Wonderland? I can only assume you're asking if her name was Alice. No, not Alice.


----------



## sospiro (Apr 3, 2010)

If this news is correct, the chances of her appearing in Tosca at ROH seem to be slim.


----------



## Almaviva (Aug 13, 2010)

Lately I can't stand Draculette any longer. She has a beautiful voice, but her mannerisms, prima donna behavior, and other antics turn me off so badly that I just can't get myself to see or hear anything featuring her. Such a waste of a good voice!


----------



## mamascarlatti (Sep 23, 2009)

Dreadful woman. According to parterre's box's inside goss, she has sealed her chances of ever singing at the Met again (see the end of the post). How anyone would seriously think of employing her now beats me.


----------



## Almaviva (Aug 13, 2010)

Gee, I'm most impressed with the Ring's disaster in the making. I was half anticipating something like this... It looks like the Met Ring will turn into a fiasco, almost of LA Opera proportions.


----------



## mamascarlatti (Sep 23, 2009)

I didn't notice that Voigt was that terrible as the Golden Girl, in fact I thought she was fine, but she was definitely panned by the critics. Of course she had to lose the weight for her health, but it sounds as though it was severely detrimental for her voice. It's sad because I like her.


----------



## MAuer (Feb 6, 2011)

Almaviva said:


> Lately I can't stand Draculette any longer. She has a beautiful voice, but her mannerisms, prima donna behavior, and other antics turn me off so badly that I just can't get myself to see or hear anything featuring her. Such a waste of a good voice!
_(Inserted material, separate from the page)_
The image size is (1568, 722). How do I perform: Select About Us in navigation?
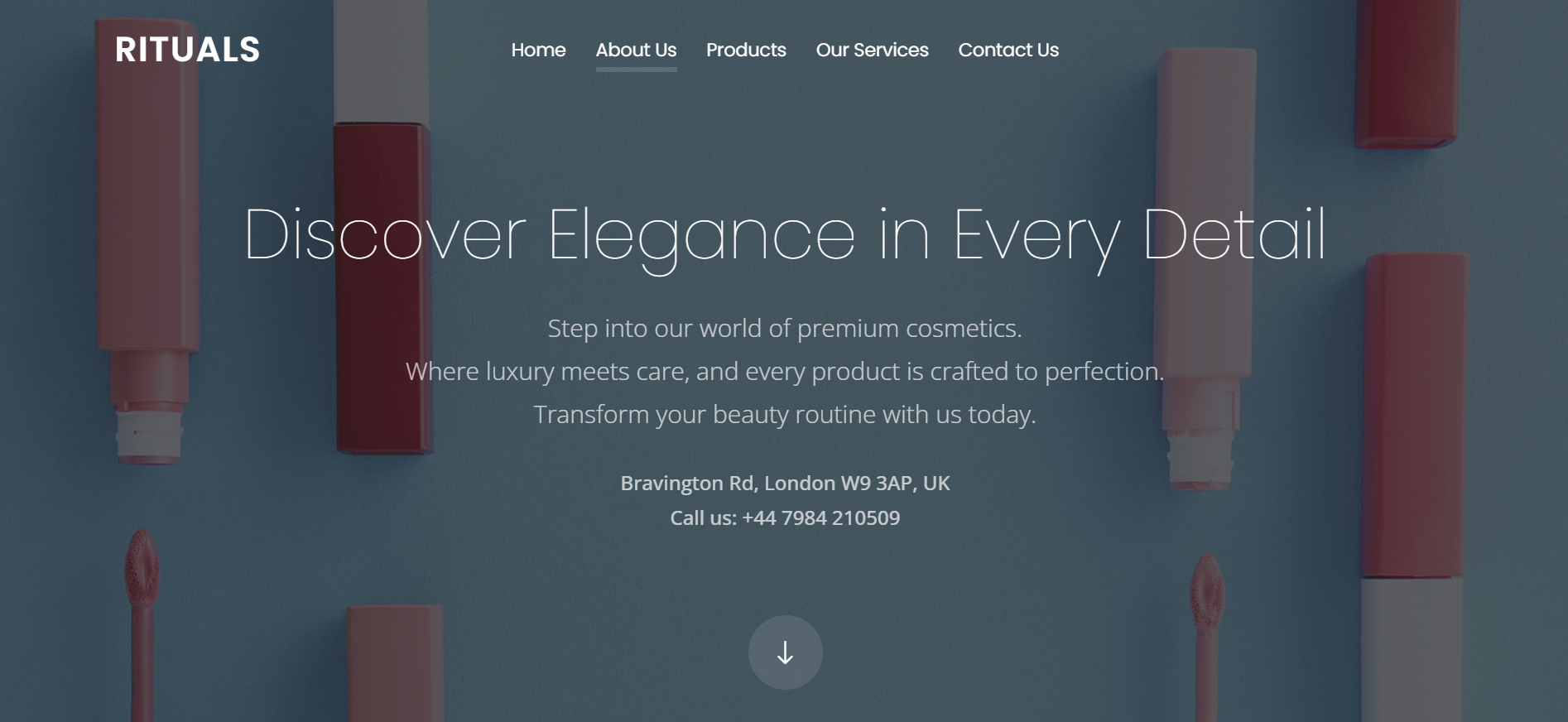point(636,50)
What is it with fine singers who seem determined to self-destruct? Kathleen Battle is another who comes to mind: a nice girl from the Midwest, with a beautiful voice and loads of talent, who turned into the Diva From Hell. Her behavior became so outrageous that even the head of the Met's "Cincinnati Mafia" himself, Jimmy Levine, couldn't shield her from the consequences.


----------



## Almaviva (Aug 13, 2010)

MAuer said:


> What is it with fine singers who seem determined to self-destruct? Kathleen Battle is another who comes to mind: a nice girl from the Midwest, with a beautiful voice and loads of talent, who turned into the Diva From Hell. Her behavior became so outrageous that even the head of the Met's "Cincinnati Mafia" himself, Jimmy Levine, couldn't shield her from the consequences.
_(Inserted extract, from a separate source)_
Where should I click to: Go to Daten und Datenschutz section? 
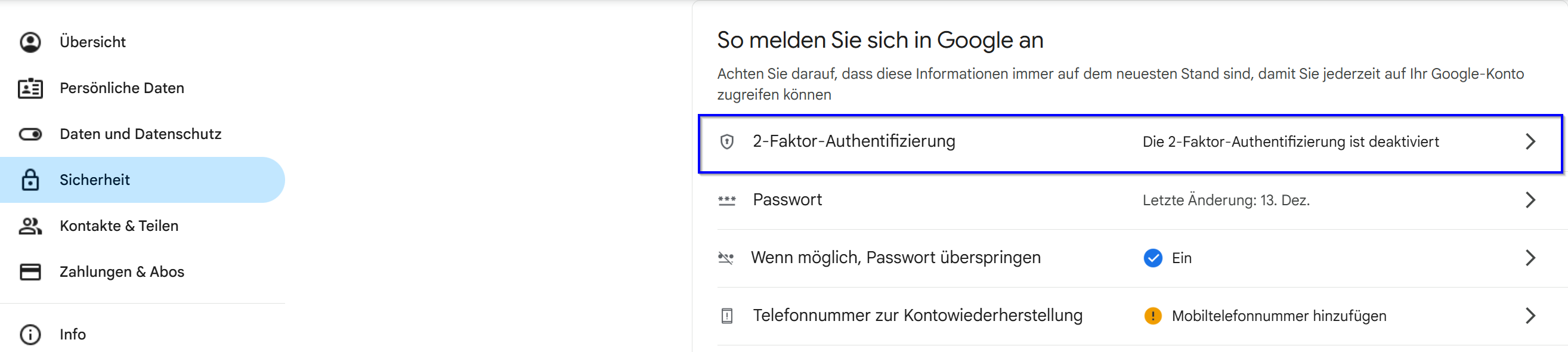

I suppose these are cases of personality disorders... people who are too narcissistic and when they hit fame, they go berserk. That's why I stick with Anna Netrebko La Bellissima's nice and humble personality!


----------



## mamascarlatti (Sep 23, 2009)

Sounds as though Draculette's fill-in did just great!
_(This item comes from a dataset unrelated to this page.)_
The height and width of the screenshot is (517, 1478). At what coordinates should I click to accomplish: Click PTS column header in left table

Here she is looking super cute with "Il Meatloaf" in Don Giovanni.


----------



## Almaviva (Aug 13, 2010)

mamascarlatti said:


> Sounds as though Draculette's fill-in did just great!
> 
> Here she is looking super cute with "Il Meatloaf" in Don Giovanni.


She looks good and sings adequately, but the tempo of this version (not her fault) is so slow!


----------



## MAuer (Feb 6, 2011)

Almaviva said:


> She looks good and sings adequately, but the tempo of this version (not her fault) is so slow!


Yeah, makes me wonder if Harnoncourt is conducting.:lol:

But love the Wicked Welshman!


----------



## mamascarlatti (Sep 23, 2009)

MAuer said:


> Yeah, makes me wonder if Harnoncourt is conducting.:lol:
> 
> But love the Wicked Welshman!


I've just listened to a DG with Karajan at the helm with what I thought would be a dream team, Sam Ramey, Ferrucio Furlanetto, Kathleen Battle, etc, but I really didn't enjoy it because of the incredibly ponderous and slow and stodgy conducting.


----------



## Der Fliegende Amerikaner (Feb 26, 2011)

mamascarlatti said:


> Sounds as though Draculette's fill-in did just great!
> 
> Here she is looking super cute with "Il Meatloaf" in Don Giovanni.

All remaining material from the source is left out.